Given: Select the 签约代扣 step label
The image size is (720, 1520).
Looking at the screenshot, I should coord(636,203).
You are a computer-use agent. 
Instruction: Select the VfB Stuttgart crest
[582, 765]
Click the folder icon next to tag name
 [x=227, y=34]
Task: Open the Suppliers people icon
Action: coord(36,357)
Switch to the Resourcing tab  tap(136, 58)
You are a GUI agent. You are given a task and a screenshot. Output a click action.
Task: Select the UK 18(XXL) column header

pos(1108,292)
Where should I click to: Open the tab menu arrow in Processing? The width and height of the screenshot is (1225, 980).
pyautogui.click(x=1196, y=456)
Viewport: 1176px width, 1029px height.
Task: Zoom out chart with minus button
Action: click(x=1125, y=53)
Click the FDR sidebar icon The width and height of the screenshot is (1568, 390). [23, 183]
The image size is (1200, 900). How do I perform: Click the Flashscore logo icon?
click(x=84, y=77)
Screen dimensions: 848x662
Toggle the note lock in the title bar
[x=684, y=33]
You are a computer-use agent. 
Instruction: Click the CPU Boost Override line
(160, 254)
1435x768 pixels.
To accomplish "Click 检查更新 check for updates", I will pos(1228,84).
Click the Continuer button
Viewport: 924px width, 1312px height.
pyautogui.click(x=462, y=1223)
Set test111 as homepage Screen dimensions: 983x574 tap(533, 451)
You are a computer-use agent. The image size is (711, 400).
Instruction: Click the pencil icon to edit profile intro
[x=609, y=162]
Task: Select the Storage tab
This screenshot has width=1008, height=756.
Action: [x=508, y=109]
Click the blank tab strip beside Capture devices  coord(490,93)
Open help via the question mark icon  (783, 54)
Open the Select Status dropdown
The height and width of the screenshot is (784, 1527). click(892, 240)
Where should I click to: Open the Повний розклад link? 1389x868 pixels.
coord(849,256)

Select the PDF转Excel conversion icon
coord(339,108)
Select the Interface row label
• • •
**YOUR INSTRUCTIONS:** Output each line exactly, from the first line of the data down to the line that contains "Open help via", both included.

**SOLVED EXERCISE:**
Given: Select the 签约代扣 step label
The image size is (720, 1520).
Looking at the screenshot, I should coord(636,203).
You are a computer-use agent. 
Instruction: Select the VfB Stuttgart crest
[582, 765]
Click the folder icon next to tag name
 [x=227, y=34]
Task: Open the Suppliers people icon
Action: coord(36,357)
Switch to the Resourcing tab  tap(136, 58)
You are a GUI agent. You are given a task and a screenshot. Output a click action.
Task: Select the UK 18(XXL) column header

pos(1108,292)
Where should I click to: Open the tab menu arrow in Processing? The width and height of the screenshot is (1225, 980).
pyautogui.click(x=1196, y=456)
Viewport: 1176px width, 1029px height.
Task: Zoom out chart with minus button
Action: click(x=1125, y=53)
Click the FDR sidebar icon The width and height of the screenshot is (1568, 390). [23, 183]
The image size is (1200, 900). How do I perform: Click the Flashscore logo icon?
click(x=84, y=77)
Screen dimensions: 848x662
Toggle the note lock in the title bar
[x=684, y=33]
You are a computer-use agent. 
Instruction: Click the CPU Boost Override line
(160, 254)
1435x768 pixels.
To accomplish "Click 检查更新 check for updates", I will pos(1228,84).
Click the Continuer button
Viewport: 924px width, 1312px height.
pyautogui.click(x=462, y=1223)
Set test111 as homepage Screen dimensions: 983x574 tap(533, 451)
You are a computer-use agent. The image size is (711, 400).
Instruction: Click the pencil icon to edit profile intro
[x=609, y=162]
Task: Select the Storage tab
This screenshot has width=1008, height=756.
Action: [x=508, y=109]
Click the blank tab strip beside Capture devices  coord(490,93)
Open help via the question mark icon  (783, 54)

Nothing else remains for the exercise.